Wealth and income distribution have become grotesque in our Western nations. Collusion between political and economic powers has now become obvious, and it is of public notoriety that employment is nothing more than an adjustable variable in today’s capitalism. The tacit and consensual agreement on which our prosperity has been built thus far is crumbling beneath our feet. The 1% who control the economy and in exchange created employment and growth allowing studies, healthcare and retirement have turned this social contract into a deal with the devil. Public action – even rebellion – is occurring more than ever before since growth and employment will certainly never again reach the levels that preceded the 2007-08 crisis. The breach of this pact by those same people who profited from it the most has meant that the mass public will never again live a decent life since the little growth that remains to hang them out to dry will naturally be joined by disgraceful inequalities perforated by regular shocks of financial instability.
The promotion of employment, and Research & Development, really aren’t a priority anymore for companies listed on the stock market that frantically buy back their own shares in order to ensure their share prices are always on the rise, benefitting their shareholders who have already been spoilt rotten by regular dividend payments. In a country like the US, these share buybacks will reach 1,000 billion dollars this year, an increase of nearly 50% from 2017. The wealthiest 1% possess to themselves nearly 70% of stock market capitalisation, and the least fortunate 90% possess only 6% ! Let’s not sugar coat reality, because these offensive stock market developments are both the prerequisite and the direct consequence of the shocking, and alas so familiar, inequalities of our Western landscape. As for those at the bottom, “why don’t they just eat cake”, to rehash Queen Marie-Antoinette’s famous riposte…

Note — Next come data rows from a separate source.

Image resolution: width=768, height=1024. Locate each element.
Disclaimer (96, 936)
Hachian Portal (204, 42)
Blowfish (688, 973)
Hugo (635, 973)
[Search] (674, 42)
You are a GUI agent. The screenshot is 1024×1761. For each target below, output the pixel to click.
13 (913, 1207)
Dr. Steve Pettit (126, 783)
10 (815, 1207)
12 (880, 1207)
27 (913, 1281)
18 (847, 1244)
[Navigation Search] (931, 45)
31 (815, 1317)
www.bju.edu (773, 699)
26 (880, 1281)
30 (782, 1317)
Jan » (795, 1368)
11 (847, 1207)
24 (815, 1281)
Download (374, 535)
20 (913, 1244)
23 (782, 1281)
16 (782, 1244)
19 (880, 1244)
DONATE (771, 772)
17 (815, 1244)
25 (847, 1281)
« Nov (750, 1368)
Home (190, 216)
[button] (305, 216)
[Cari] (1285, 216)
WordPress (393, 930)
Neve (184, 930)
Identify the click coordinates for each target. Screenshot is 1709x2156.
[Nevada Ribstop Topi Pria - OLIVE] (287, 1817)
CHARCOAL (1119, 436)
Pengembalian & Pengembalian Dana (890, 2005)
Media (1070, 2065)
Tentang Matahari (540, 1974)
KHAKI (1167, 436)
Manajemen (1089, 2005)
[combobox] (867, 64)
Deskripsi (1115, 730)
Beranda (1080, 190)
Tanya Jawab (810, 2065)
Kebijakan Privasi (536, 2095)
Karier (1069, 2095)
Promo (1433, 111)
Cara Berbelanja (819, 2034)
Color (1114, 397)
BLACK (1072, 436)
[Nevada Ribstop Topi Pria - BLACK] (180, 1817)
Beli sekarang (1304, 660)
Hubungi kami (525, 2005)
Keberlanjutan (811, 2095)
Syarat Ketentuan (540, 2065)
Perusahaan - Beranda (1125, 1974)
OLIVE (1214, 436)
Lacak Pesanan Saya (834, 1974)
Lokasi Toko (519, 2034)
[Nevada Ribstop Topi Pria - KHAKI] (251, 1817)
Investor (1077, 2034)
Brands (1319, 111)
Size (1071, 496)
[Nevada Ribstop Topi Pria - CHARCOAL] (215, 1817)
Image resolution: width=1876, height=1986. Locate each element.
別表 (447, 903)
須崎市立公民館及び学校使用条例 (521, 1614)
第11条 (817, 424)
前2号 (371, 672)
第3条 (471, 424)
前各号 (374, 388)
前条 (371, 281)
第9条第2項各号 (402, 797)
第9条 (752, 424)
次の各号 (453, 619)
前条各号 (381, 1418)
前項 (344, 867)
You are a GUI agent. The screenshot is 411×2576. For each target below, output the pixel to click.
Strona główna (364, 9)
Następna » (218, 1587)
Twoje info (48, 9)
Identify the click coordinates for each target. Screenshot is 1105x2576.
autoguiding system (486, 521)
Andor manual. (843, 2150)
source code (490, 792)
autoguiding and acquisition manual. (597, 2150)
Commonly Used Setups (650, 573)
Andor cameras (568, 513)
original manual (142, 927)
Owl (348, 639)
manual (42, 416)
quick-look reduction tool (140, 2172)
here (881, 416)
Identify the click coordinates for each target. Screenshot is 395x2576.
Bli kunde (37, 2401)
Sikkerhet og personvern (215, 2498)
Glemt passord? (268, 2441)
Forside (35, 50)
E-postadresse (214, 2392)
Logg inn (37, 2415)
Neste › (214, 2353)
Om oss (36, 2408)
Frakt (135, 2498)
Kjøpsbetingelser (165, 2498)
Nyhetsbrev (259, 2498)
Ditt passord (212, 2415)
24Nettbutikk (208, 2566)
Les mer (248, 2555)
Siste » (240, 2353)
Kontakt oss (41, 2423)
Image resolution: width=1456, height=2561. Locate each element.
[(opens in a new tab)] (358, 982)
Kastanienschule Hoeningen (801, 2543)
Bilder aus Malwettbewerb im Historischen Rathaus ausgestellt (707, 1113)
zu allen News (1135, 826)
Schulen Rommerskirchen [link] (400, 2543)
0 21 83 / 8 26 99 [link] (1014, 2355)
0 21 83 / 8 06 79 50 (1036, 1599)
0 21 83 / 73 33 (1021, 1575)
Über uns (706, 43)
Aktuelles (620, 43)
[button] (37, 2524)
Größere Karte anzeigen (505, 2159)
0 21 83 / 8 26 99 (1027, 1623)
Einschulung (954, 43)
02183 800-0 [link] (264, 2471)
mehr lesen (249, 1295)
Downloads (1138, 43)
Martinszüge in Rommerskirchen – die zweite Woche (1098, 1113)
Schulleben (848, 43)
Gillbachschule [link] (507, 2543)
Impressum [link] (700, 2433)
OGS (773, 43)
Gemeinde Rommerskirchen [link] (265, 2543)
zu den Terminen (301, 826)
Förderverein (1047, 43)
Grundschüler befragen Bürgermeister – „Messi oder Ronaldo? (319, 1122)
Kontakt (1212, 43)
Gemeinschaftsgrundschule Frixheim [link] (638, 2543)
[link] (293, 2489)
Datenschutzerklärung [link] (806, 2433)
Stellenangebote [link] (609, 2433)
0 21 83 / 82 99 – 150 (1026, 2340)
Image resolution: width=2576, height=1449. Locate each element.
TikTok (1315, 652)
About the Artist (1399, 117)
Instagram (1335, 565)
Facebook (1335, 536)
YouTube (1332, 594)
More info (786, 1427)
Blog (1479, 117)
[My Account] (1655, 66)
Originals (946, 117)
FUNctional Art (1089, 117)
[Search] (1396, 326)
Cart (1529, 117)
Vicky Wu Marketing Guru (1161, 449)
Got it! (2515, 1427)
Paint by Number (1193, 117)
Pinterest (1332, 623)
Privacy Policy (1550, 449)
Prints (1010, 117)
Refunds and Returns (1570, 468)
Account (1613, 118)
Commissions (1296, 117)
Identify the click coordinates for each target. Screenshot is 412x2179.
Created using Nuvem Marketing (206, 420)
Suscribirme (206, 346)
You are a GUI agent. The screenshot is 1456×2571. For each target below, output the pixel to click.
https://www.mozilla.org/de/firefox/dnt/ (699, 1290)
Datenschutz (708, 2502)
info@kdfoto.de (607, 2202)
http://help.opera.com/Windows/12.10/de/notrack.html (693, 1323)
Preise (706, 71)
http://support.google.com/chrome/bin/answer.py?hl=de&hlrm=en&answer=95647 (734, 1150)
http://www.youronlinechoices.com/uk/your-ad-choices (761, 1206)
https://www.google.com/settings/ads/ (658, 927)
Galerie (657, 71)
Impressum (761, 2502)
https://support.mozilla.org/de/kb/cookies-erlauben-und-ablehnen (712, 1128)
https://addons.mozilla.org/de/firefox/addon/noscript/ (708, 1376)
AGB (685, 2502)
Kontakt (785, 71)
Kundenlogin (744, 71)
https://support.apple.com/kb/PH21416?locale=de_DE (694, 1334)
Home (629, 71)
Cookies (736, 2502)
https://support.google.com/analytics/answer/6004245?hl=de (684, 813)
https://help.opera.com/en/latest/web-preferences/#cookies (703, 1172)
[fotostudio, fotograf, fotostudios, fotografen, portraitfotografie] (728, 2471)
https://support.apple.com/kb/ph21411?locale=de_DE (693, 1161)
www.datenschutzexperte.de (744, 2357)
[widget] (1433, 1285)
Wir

A McDonald’s employee could have had a yearly pay rise of $4,000 if the company hadn’t spent $21 billion on buying back its own shares between 2015 and 2017. Starbucks employees could have had $7,000 more, Home Depot employees $18,000 more, and the list goes on. This is according to a study led by the National Employment Law Project in the USA. It’s simple: between 2015 and 2017, US listed companies spent 60% of their profits in this little buybacks game, while their supreme leaders’ salaries were 127 times higher than their median salary. Over the ten years following the crisis of 2007-08, we therefore saw to the fully-fledged sabotage of a pact that had existed since Roosevelt’s “New Deal” that greatly inspired a Europe we once called “social”. This same Franklin Delano Roosevelt who in 1938 gave the warning since – he said – “History proves that dictatorships never prosper over governments that succeed”. Wise words!